Hi, I am using AWS parallel cluster for implementation of NVDIA’s bionemo framework ( GitHub - aws-samples/awsome-distributed-training: Collection of best practices, reference architectures, model training examples and utilities to train large models on AWS.). When I try to pretrain the ESM-1nv model, the training happens only for one epoch and stops no matter what the training parameter we are providing.
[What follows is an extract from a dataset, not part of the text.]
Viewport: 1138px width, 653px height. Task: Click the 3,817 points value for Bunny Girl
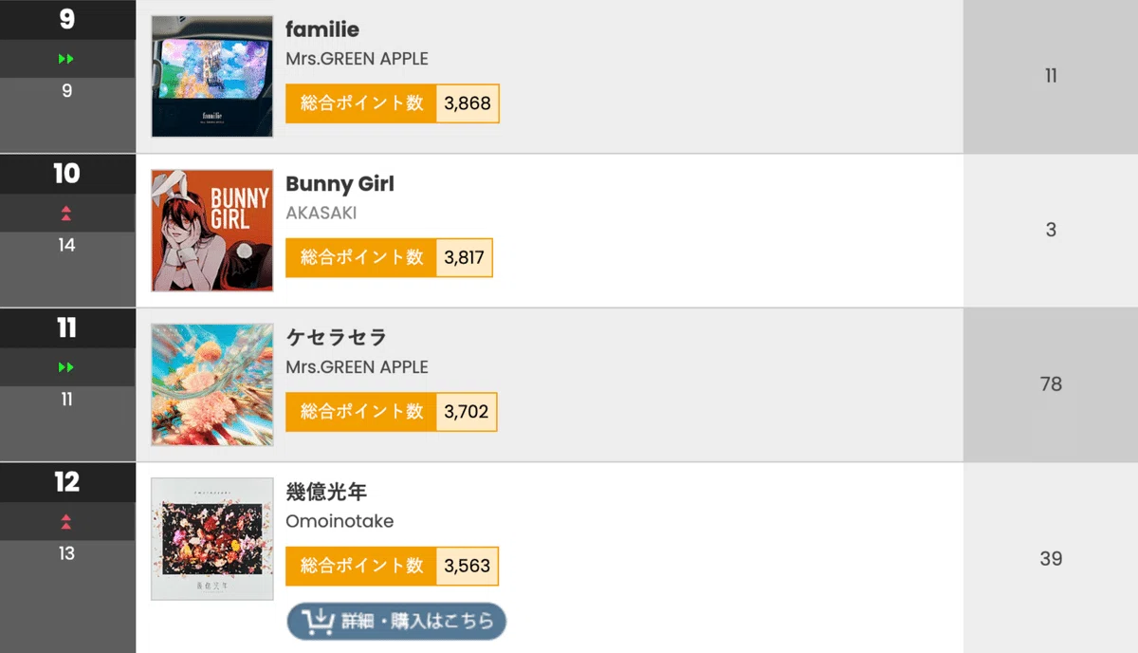pyautogui.click(x=465, y=258)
I attach the trainer configuration and output for reference:
Output:
Trainer configuration in output file:
0: trainer:
0: devices: 1
0: num_nodes: 1
0: accelerator: gpu
0: precision: 16-mixed
0: logger: false
0: enable_checkpointing: false
0: use_distributed_sampler: false
0: max_epochs: 10
0: max_steps: 100
0: log_every_n_steps: 10
0: val_check_interval: 50
0: limit_val_batches: 50
0: limit_test_batches: 500
0: accumulate_grad_batches: 1
0: gradient_clip_val: 1.0
0: benchmark: false
0: min_epochs: 2
Trainer configuration in base_config.yaml:trainer:
devices: 1 # number of GPUs or CPUs
num_nodes: 1
accelerator: gpu #gpu or cpu
precision: 16-mixed # 16-mixed, bf16-mixed or 32
logger: False # logger is provided by NeMo exp_manager
enable_checkpointing: False # checkpointing is done by NeMo exp_manager
use_distributed_sampler: False # use NeMo Megatron samplers
max_epochs: 10 # # use max_steps instead with NeMo Megatron model
max_steps: 1000 # consumed_samples = global_step * micro_batch_size * data_parallel_size * accumulate_grad_batches
log_every_n_steps: 10 # number of interations between logging
val_check_interval: 1500
limit_val_batches: 50 # number of batches in validation step, use fraction for fraction of data, 0 to disable
limit_test_batches: 500 # number of batches in test step, use fraction for fraction of data, 0 to disable
accumulate_grad_batches: 1
gradient_clip_val: 1.0
benchmark: False